Seoul, Jul 26: North Korean authorities have imposed a lockdown on the border city of Kaesong after discovering what they called the country's first suspected case of the novel coronavirus, state media reported Sunday.

Leader Kim Jong Un convened an emergency politburo meeting on Saturday to implement a "maximum emergency system and issue a top-class alert" to contain the virus, official news agency KCNA said.

If confirmed, it would be the first officially recognised COVID-19 case in the North where medical infrastructure is seen as woefully inadequate for dealing with any epidemic.

KCNA said a defector who had left for the South three years ago returned on July 19 after "illegally crossing" the heavily fortified border dividing the countries.

But there have been no reports in the South of anyone leaving through what is one of the world's most secure borders, replete with minefields and guard posts.

Pyongyang has previously insisted not a single case of the coronavirus had been seen in the North despite the illness having swept the globe, and the country's borders remain closed.

The patient was found in Kaesong City, which borders the South, and "was put under strict quarantine", as would anybody who had come in close contact, state media said.
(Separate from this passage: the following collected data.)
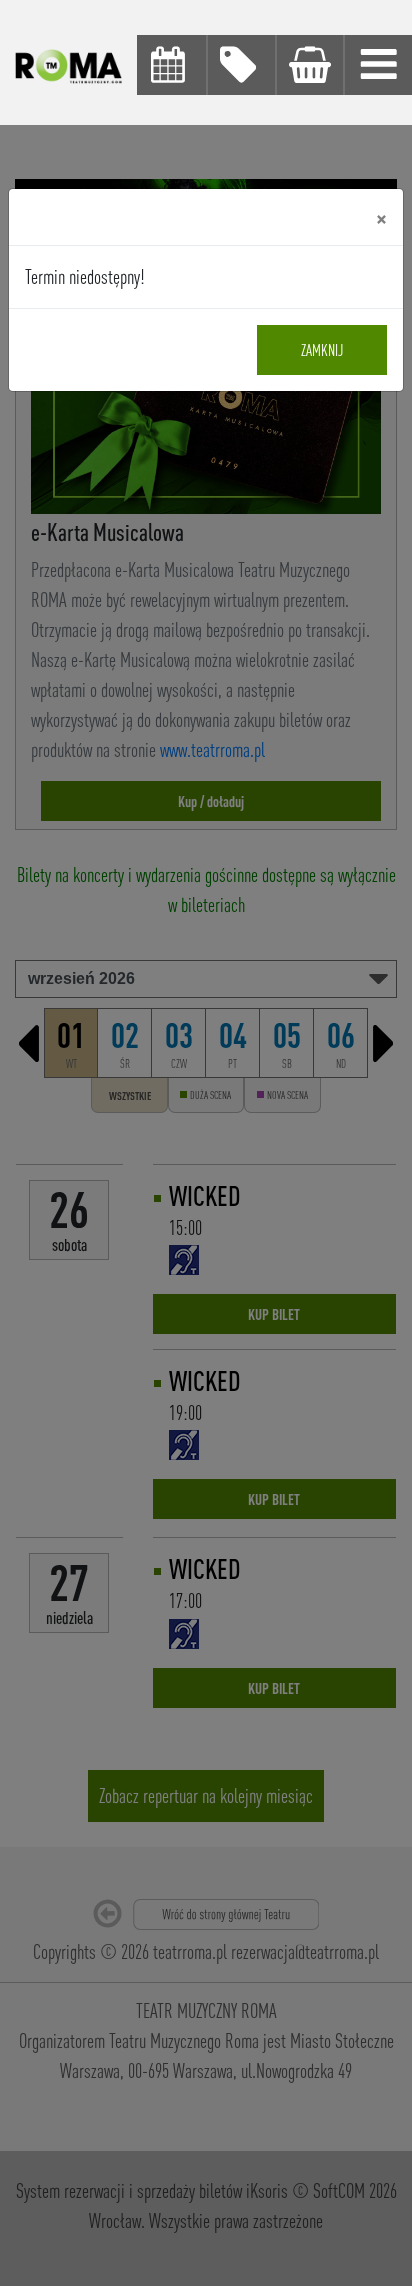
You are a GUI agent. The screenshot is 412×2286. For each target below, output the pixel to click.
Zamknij (322, 350)
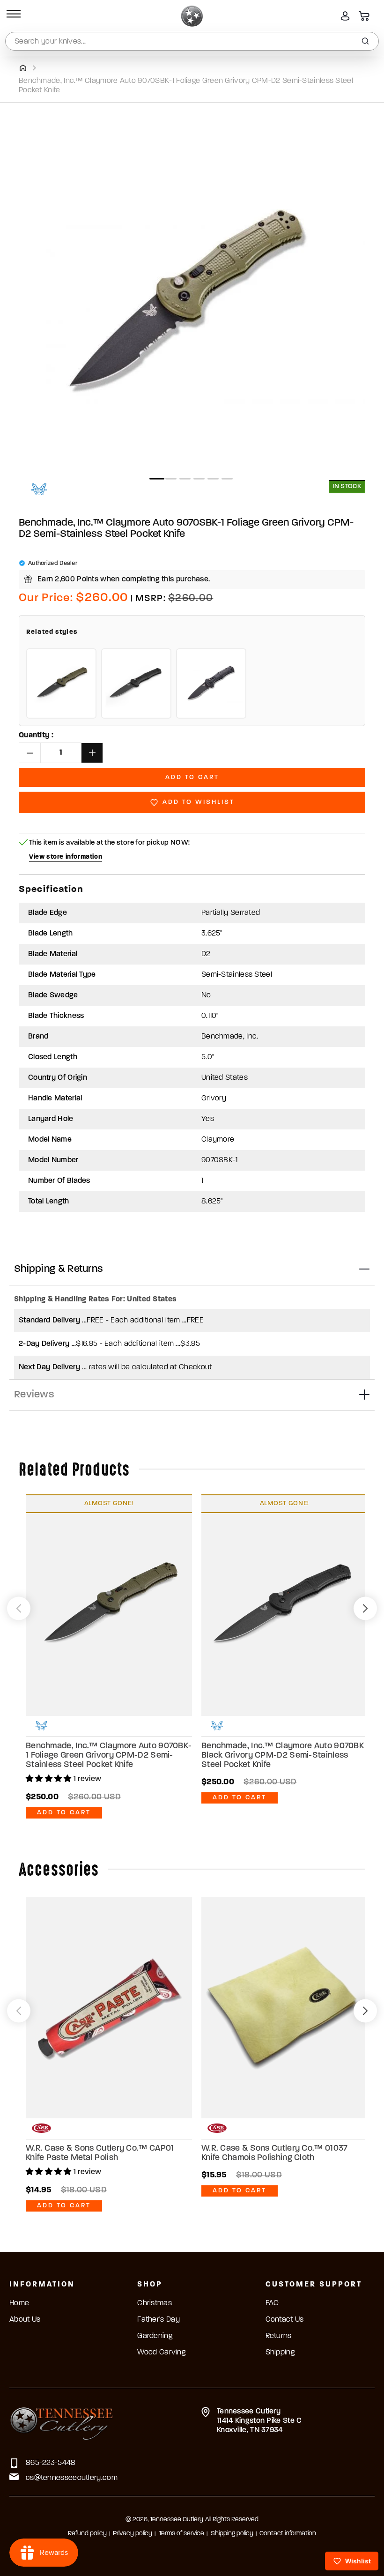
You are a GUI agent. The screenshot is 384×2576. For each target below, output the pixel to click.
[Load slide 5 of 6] (213, 478)
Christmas (154, 2303)
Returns (279, 2336)
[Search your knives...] (365, 41)
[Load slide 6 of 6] (227, 478)
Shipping (280, 2352)
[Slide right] (365, 1608)
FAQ (272, 2303)
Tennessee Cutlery (176, 2519)
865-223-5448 (51, 2463)
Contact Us (285, 2320)
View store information (65, 857)
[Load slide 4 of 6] (199, 478)
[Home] (23, 68)
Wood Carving (161, 2352)
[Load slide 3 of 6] (185, 478)
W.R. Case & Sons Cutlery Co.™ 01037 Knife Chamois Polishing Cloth (274, 2153)
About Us (24, 2320)
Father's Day (158, 2320)
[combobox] (192, 41)
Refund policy (87, 2533)
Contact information (287, 2533)
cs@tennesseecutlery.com (72, 2478)
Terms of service (181, 2533)
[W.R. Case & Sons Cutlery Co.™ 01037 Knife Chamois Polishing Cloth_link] (284, 2007)
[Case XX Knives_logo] (41, 2128)
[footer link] (61, 2422)
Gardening (154, 2336)
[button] (12, 16)
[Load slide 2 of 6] (171, 478)
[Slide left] (18, 1608)
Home (19, 2303)
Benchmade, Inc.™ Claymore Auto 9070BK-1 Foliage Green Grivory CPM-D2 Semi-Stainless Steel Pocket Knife (109, 1755)
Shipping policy (232, 2533)
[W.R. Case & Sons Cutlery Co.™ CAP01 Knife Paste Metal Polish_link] (109, 2007)
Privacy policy (132, 2533)
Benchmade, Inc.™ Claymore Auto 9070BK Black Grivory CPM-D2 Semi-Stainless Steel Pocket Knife (282, 1755)
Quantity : (36, 735)
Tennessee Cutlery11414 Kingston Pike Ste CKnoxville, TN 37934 (259, 2421)
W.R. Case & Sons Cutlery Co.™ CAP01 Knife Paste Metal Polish (100, 2153)
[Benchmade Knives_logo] (39, 489)
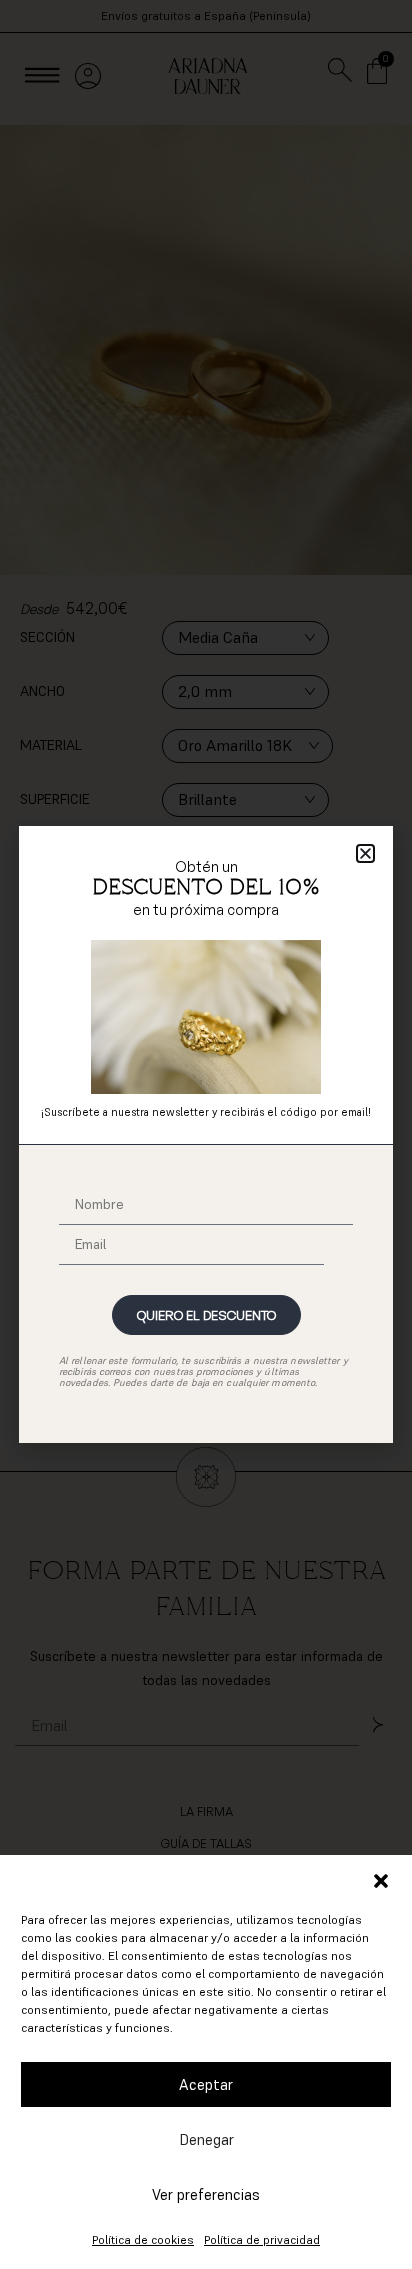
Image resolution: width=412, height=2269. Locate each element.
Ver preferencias (206, 2194)
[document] (206, 1134)
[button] (381, 1881)
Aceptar (206, 2084)
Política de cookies (143, 2239)
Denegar (206, 2139)
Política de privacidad (262, 2239)
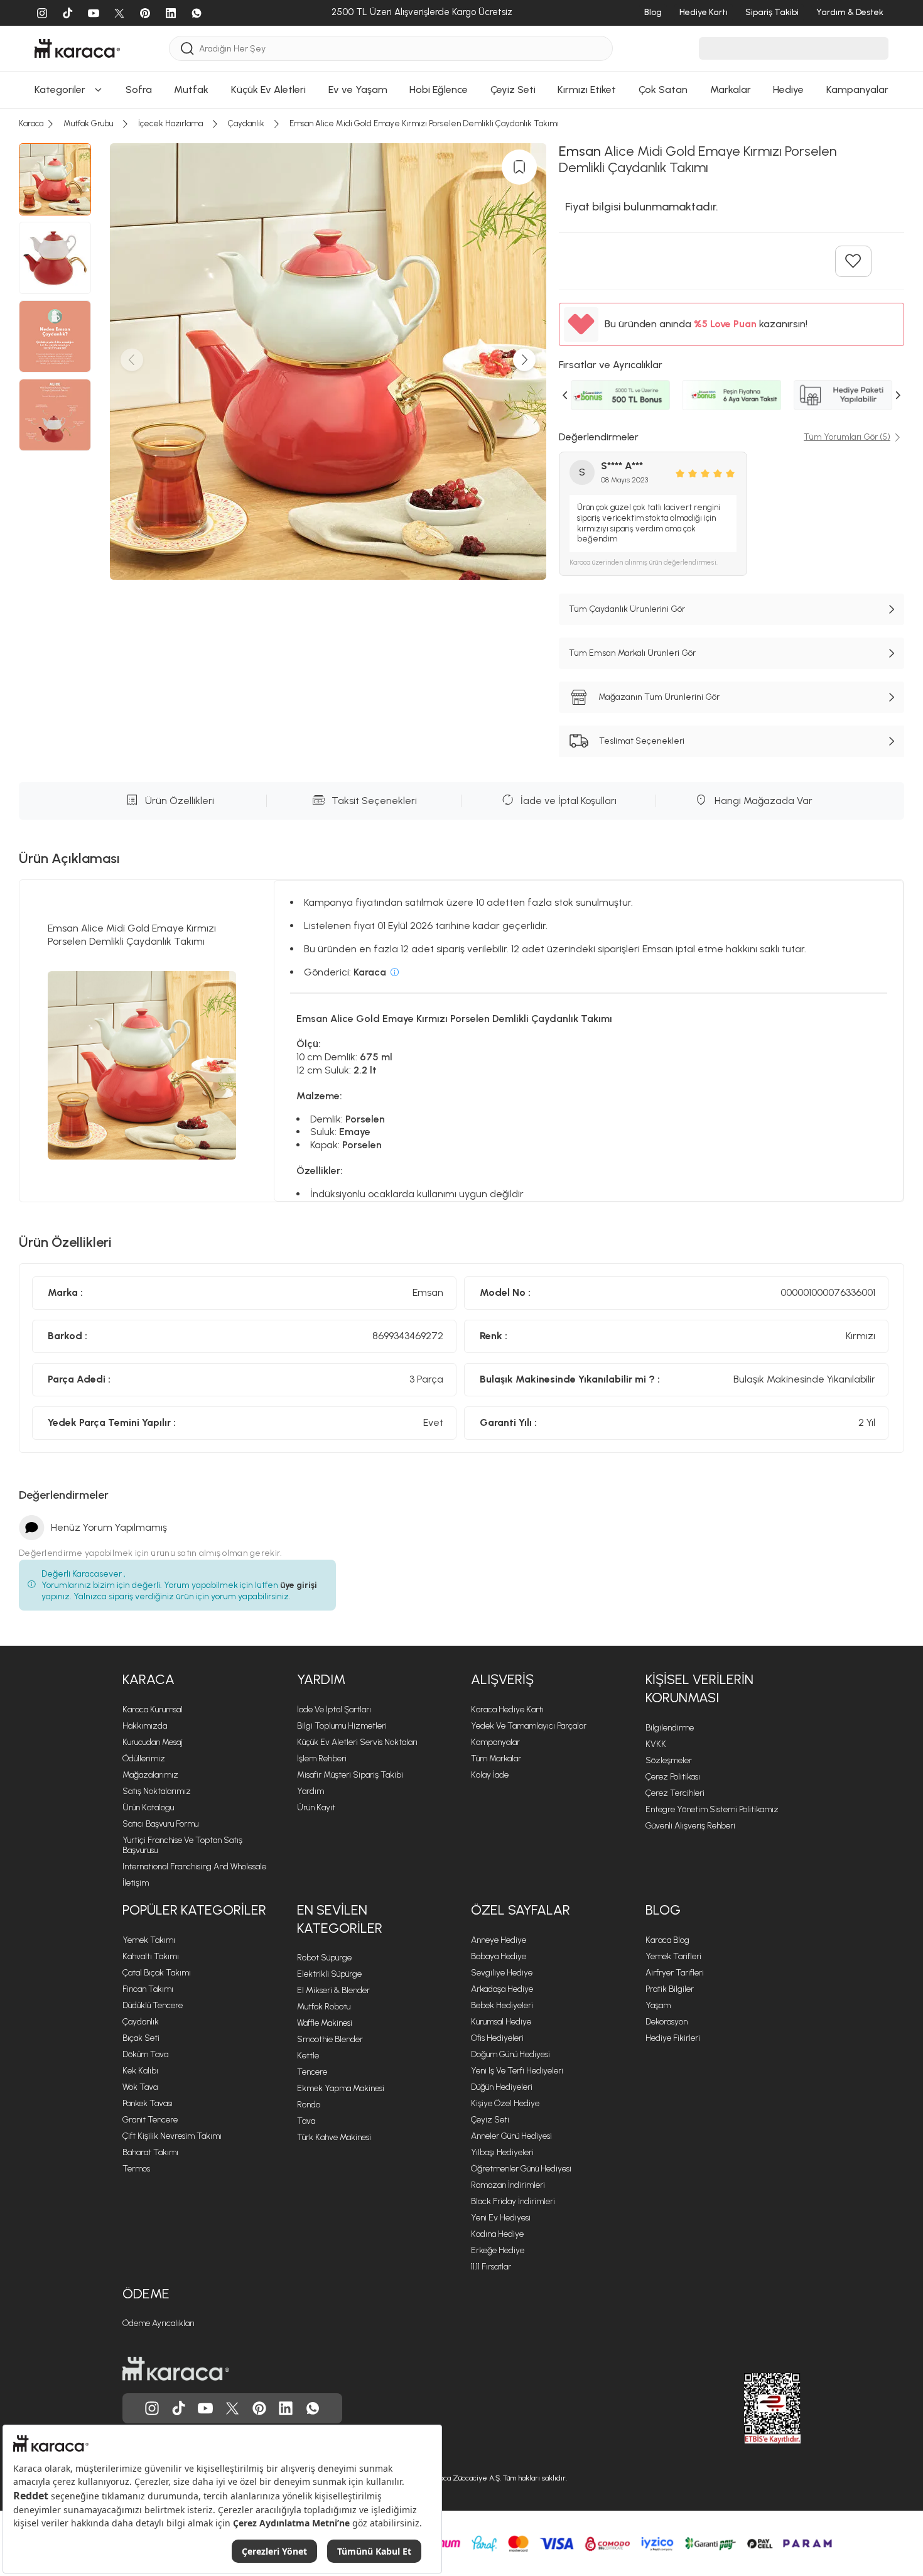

It was a "dangerous situation... that may lead to a deadly and destructive disaster", the media outlet added.

Kim was quoted as saying "the vicious virus could be said to have entered the country", and officials on Friday took the "preemptive measure of totally blocking Kaesong City".

The nuclear-armed North closed its borders in late January as the virus spread in neighbouring China and imposed tough restrictions that put thousands of its people into isolation, but analysts say the North is unlikely to have avoided the contagion.

South Korea is currently recording around 40 to 60 cases a day.

Earlier this month Kim warned against any "hasty" relaxation of anti-coronavirus measures, indicating the country will keep its borders closed for the foreseeable future.